Dulaglutide 1.5 mg as an add-on option for patients uncontrolled on insulin: Subgroup analysis by age, duration of diabetes and baseline glycated haemoglobin concentration.

AIMS

To assess efficacy and safety of dulaglutide 1.5 mg combined with insulin, categorized by subgroups of baseline glycated haemoglobin (HbA1c; ≤9% and >9% [≤74.9 and >74.9 mmol/mol]), age (<65 and ≥65 years), and duration of diabetes (<10 and ≥10 years) at 6 months in patients with type 2 diabetes (T2D).

MATERIALS AND METHODS

This pooled analysis was conducted in a population of patients with T2D with similar baseline characteristics who were included in the AWARD-4 and AWARD-9 clinical trials and randomized to dulaglutide 1.5 mg (pooled mean baseline age 59 years, duration of diabetes 13 years, HbA1c 8.4% [68.3 mmol/mol]). Weight and hypoglycaemia were analysed by individual trial. In AWARD-4, dulaglutide plus lispro three times daily was assessed against glargine plus lispro three times daily. In AWARD-9, dulaglutide added to glargine was assessed against placebo added to glargine.
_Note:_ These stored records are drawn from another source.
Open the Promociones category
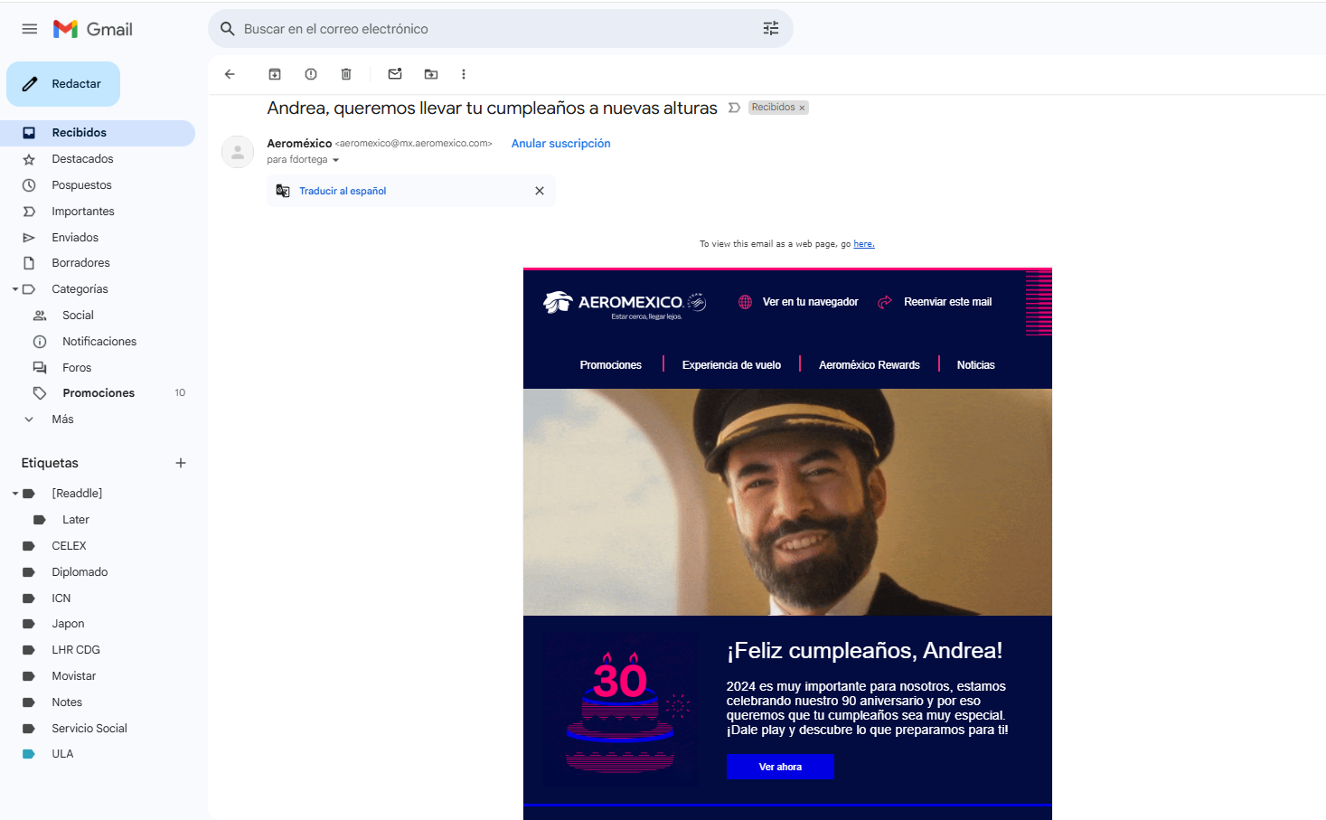The height and width of the screenshot is (820, 1326). (x=98, y=393)
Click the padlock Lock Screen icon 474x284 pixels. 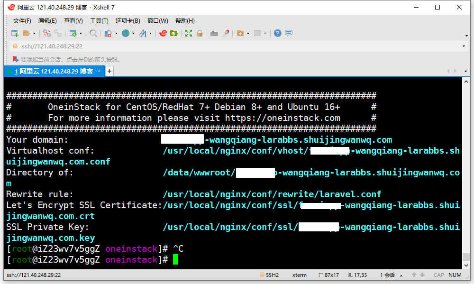[x=200, y=33]
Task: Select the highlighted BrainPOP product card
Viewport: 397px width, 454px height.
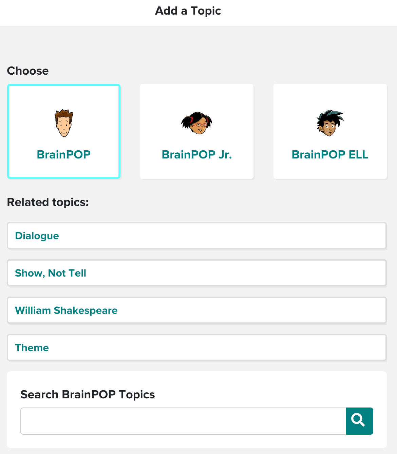Action: 64,131
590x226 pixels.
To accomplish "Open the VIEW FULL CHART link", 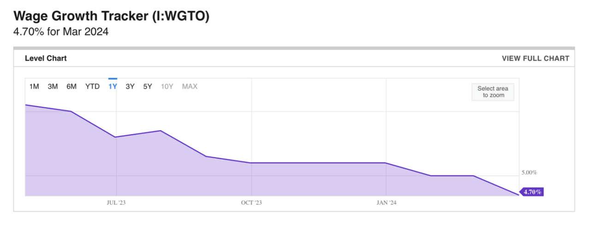I will [535, 58].
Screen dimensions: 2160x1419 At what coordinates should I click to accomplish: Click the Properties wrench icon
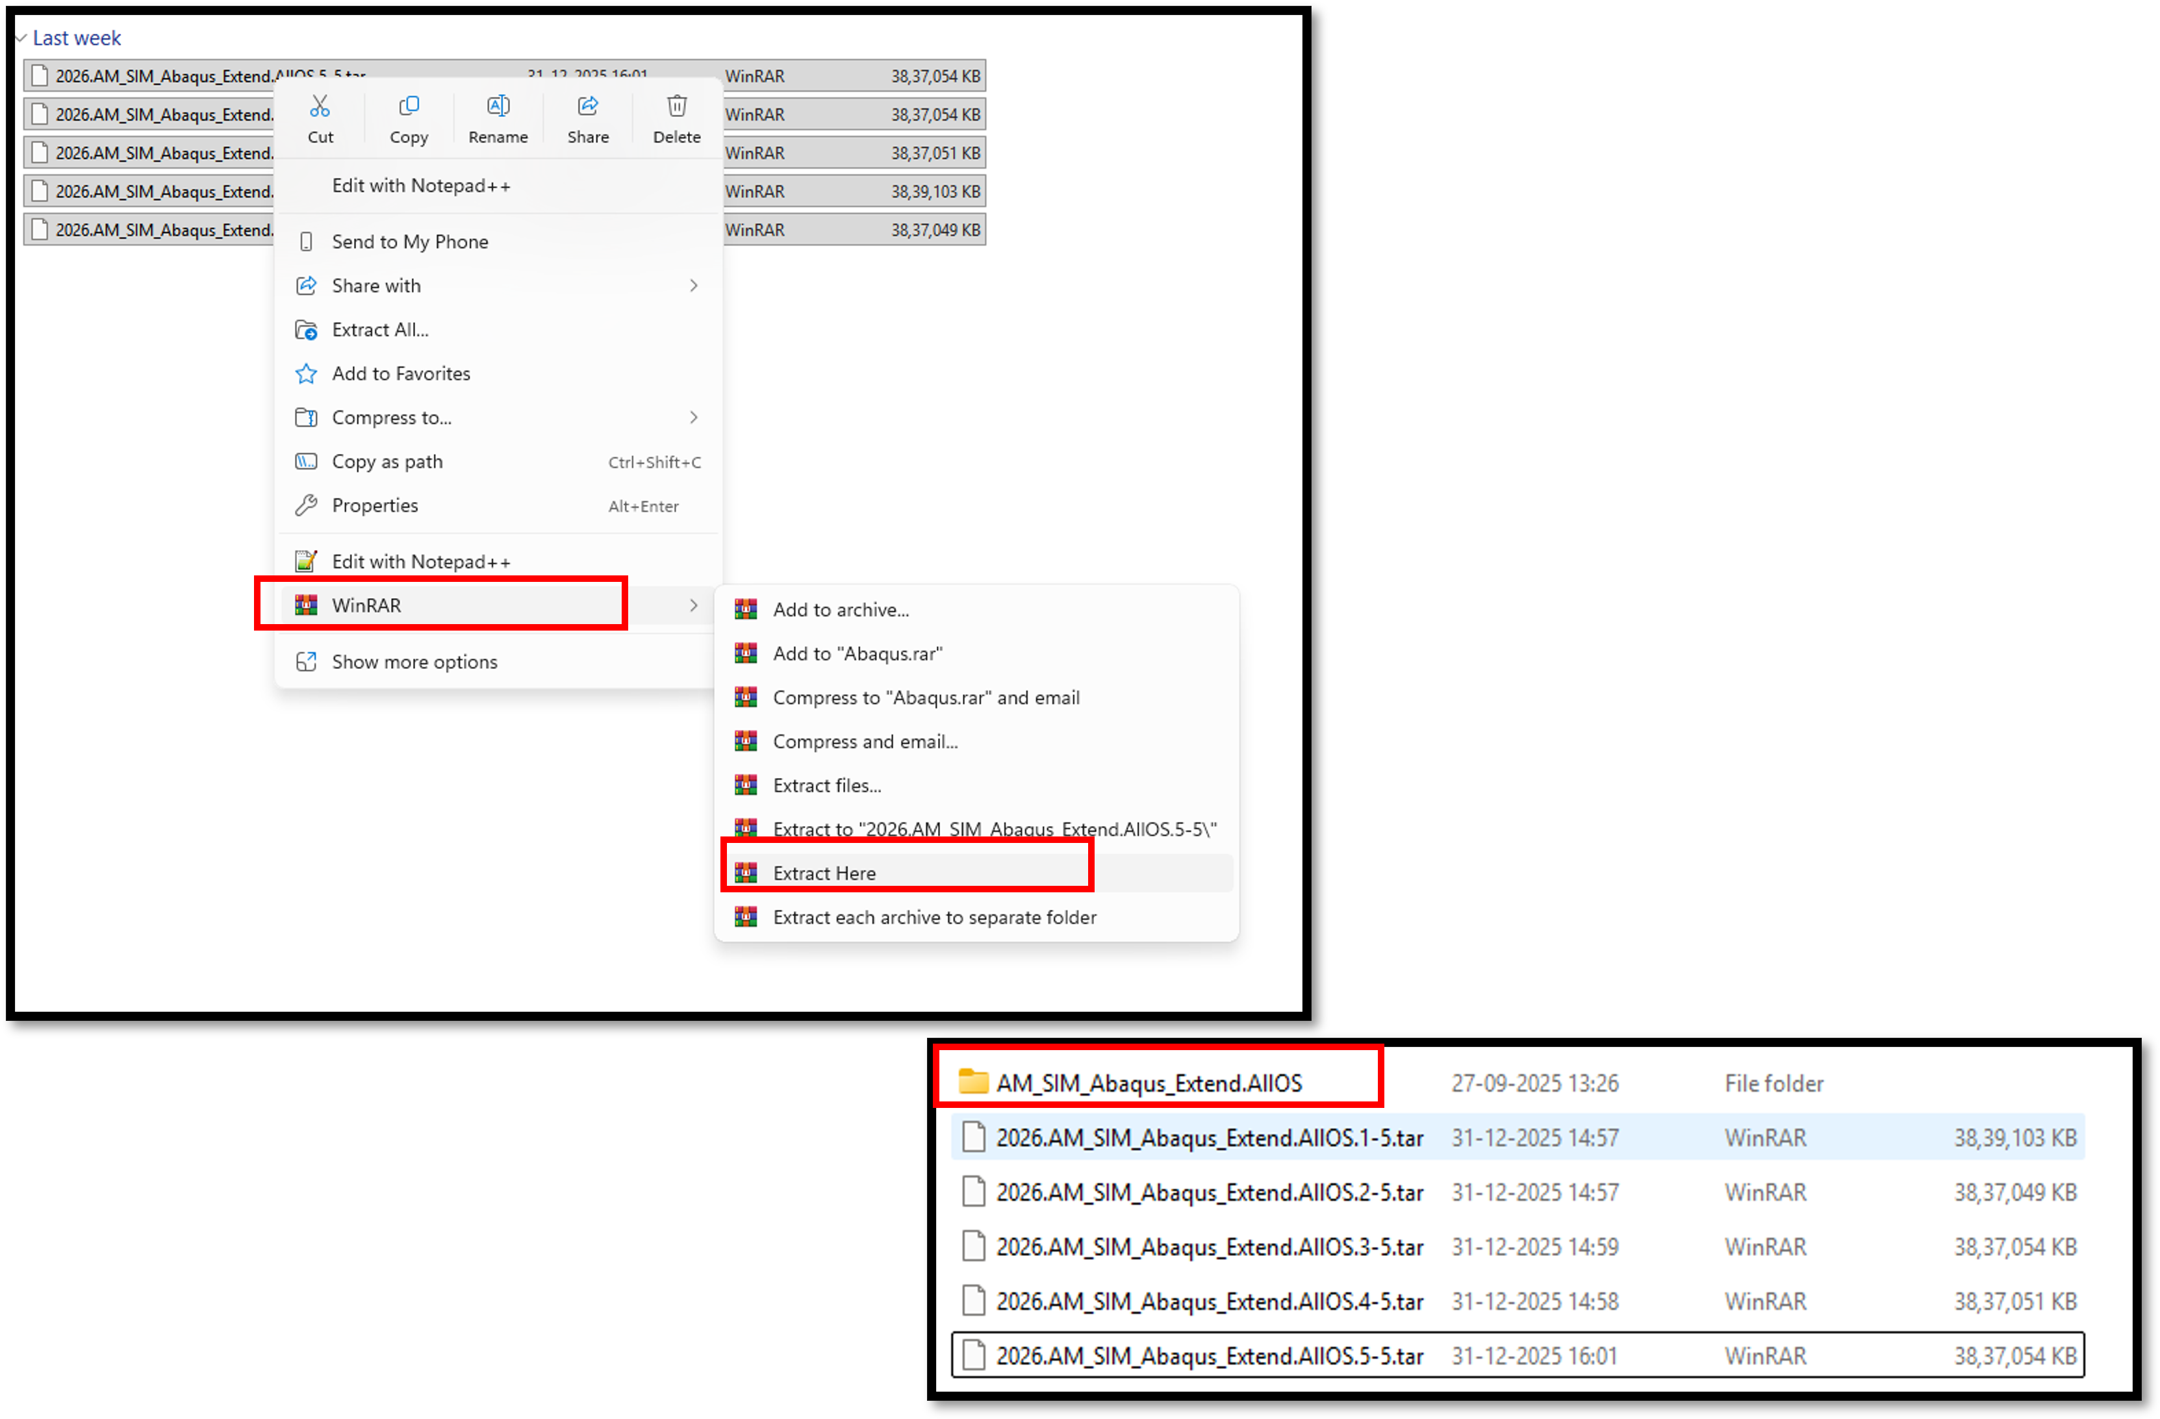pyautogui.click(x=307, y=505)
Insulins were titrated to target in both trials.

RESULTS

A total of 445 patients were included in this analysis (73% with HbA1c ≤9%, 27% [≤74.9 mmol/mol] with HbA1c >9% [>74.9 mmol/mol]; 70% aged <65 years, 30% aged ≥65 years; 36% with duration of diabetes <10 years, 64% with duration of diabetes ≥10 years). At 6 months, dulaglutide 1.5 mg significantly reduced HbA1c in all subgroups (P < .001), with the highest reduction observed in patients with baseline HbA1c >9% (>74.9 mmol/mol) (range - 1.3% to -2.5% [-14.2 to -27.3 mmol/mol]). The incidence rates of documented symptomatic and severe hypoglycaemia were similar in all subgroups in both trials. The most common adverse events observed in each trial were gastrointestinal in nature.

CONCLUSION

Dulaglutide 1.5 mg combined with basal or prandial insulin is efficacious for patients with T2D irrespective of age, duration of diabetes or baseline HbA1c.